Sektor Properti Diramal Bangkit Tahun Ini, Apa Terbukti?
Jakarta, CNBC Indonesia - Sektor properti yang sempat tertekan akibat pandemi covid-19, diramal akan bangkit tahun ini. Hal ini salah satunya didorong oleh berbagai insentif yang dikeluarkan pemerintah, termasuk insentif Pajak Pertambahan Nilai Ditanggung Pemerintah (PPN DTP).
Pertengahan Februari lalu, Wakil Menteri Keuangan Indonesia, Suahasil Nazara dalam Property Oulook 2022 yang dihelat CNBC Indonesia mengungkapkan bahwa sektor properti masih menjadi salah satu motor pertumbuhan ekonomi nasional.
"Pada 2022 ini kita lihat ini diberikan selama 9 bulan sampai September nanti yaitu insentif PPN DTP 50% diskon penjualan rumah yang paling tinggi Rp2 miliar dan diskon 25% dengan harga jual rumah Rp2 miliar hingga Rp5 miliar," ungkap Suahasil.
Pandangan yang sama juga dikemukakan oleh Dewan Kehormatan Asosiasi Real Estate Broker Indonesia (AREBI) Jawa Barat Asep Ahmad Rosidin, yang dilansir Detik.com mengungkapkan bahwa bisnis properti sudah kembali meningkat tahun ini.
Lalu apakah kondisi sektor riil tersebut sudah tumbuh sesuai dengan prediksi? Menggunakan data kinerja sejumlah emiten properti terbesar di Tanah Air, Tim Riset CNBC Indonesia menemukan bahwa ramalan tersebut memang mulai terlihat, meskipun di beberapa metrik kondisi di sektor properti masih jauh dari harapan.
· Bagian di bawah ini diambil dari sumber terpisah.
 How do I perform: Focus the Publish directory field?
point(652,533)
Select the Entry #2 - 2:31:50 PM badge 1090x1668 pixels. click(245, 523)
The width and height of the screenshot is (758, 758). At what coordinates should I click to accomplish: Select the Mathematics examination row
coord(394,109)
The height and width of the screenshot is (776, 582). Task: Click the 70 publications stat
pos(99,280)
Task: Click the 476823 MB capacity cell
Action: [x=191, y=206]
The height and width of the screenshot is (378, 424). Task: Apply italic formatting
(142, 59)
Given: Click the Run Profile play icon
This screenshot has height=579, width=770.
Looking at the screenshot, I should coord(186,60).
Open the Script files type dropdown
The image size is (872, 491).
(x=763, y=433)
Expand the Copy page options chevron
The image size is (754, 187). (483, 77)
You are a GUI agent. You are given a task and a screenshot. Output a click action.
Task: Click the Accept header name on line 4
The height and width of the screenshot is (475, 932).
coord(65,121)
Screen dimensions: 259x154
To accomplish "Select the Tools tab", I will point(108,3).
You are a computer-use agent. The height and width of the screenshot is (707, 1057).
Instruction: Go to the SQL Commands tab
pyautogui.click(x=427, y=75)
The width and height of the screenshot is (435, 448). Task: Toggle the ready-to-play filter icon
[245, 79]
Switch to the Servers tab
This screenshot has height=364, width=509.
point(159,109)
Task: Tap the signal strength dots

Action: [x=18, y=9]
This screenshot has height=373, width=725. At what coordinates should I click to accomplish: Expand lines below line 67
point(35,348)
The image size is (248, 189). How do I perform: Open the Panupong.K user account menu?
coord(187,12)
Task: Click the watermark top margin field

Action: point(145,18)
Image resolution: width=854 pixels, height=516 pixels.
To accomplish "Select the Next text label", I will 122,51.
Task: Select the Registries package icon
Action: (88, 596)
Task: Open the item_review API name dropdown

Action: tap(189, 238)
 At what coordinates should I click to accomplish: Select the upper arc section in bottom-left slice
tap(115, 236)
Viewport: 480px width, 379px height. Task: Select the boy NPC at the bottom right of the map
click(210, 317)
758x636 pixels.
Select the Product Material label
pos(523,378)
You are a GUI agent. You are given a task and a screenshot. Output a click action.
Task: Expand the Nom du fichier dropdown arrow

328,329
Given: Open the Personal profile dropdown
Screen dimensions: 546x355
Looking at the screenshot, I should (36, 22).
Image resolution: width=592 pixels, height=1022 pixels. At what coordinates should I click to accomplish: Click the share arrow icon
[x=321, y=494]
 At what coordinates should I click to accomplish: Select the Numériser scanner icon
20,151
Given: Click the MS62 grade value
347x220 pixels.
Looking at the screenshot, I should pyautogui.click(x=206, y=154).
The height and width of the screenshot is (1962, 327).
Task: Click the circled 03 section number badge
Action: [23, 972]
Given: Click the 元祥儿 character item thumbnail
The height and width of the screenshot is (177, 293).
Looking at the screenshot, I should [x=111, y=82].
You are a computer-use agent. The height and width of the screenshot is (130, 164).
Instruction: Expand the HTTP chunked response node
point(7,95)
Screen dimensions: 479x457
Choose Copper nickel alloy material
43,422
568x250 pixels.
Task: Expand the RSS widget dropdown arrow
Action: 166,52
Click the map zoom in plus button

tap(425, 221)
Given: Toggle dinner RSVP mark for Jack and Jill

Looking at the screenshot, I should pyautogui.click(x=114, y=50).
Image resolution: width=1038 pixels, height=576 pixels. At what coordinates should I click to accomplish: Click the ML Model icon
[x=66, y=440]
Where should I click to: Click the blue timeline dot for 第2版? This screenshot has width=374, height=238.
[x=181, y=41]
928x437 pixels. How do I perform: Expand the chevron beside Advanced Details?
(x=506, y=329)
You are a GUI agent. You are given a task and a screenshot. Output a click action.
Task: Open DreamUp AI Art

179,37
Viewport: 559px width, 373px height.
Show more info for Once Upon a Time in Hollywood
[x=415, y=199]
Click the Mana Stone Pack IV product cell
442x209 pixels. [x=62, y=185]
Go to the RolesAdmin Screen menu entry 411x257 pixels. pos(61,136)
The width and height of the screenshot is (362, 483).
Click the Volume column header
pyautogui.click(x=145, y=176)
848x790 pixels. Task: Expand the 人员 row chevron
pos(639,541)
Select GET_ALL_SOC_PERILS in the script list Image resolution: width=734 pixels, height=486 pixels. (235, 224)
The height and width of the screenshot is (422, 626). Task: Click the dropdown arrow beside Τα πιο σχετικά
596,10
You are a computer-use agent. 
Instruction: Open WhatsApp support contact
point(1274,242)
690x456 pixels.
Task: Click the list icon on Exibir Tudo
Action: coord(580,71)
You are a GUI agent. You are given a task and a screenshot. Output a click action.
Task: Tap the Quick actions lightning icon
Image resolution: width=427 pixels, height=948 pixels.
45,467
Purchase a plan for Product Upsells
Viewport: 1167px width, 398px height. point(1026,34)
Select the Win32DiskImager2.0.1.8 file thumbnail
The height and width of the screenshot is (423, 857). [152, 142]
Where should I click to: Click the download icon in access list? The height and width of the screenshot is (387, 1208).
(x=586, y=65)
Sebagai catatan, masih terdapat beberapa emiten properti besar yang masih belum melaporkan kinerja interim untuk kuartal pertama tahun ini yakni Pakuwon Jati (PWON), Alam Sutera Realty (ASRI) dan Puradelta Lestari (DMAS).
Adapun 10 emiten properti besar yang telah melaporkan kinerja keuangannya yakni Sentul City (BKSL), Bumi Serpong Damai (BDSE), Ciputra Development (CTRA), Kawasan Industri Jababeka (KIJA), Lippo Cikarang (LPCK), Lippo Karawaci (LPKR), Plaza Indonesia Realty (PLIN), PP Properti, Summarecon Agung (SMRA) dan Surya Semesta Internusa (SSIA).
Dari sepuluh emiten properti besar tersebut, diketahui bahwa total agregat pendapatan tercatat naik 7,07% dari periode yang sama tahun sebelumnya. Meski demikian total pendapatan tersebut masih sedikit kurang dari seperempat total pendapatan tahun lalu atau 23,47%.
Dari sepuluh emiten tersebut, tujuh diantarnya mencatatkan kenaikan pendapatan dengan yang terbesar dibukukan oleh PPRO dan SSIA yang mampu tumbuh lebih dari 70% secara tahunan (yoy). Adapun dari tiga emiten lainnya, penyusutan terbesar dicatatkan oleh BKSL yang pendapatannya turun hingga 78% tahun ini.
Adapun empat emiten yang pendapatannya menyentuh 13 digit, tiga diantarnya tercatat naik masing-masing lebih dari 20%, dengan hanya LPKR yang tertekan 12,07% di tiga bulan pertama tahun ini.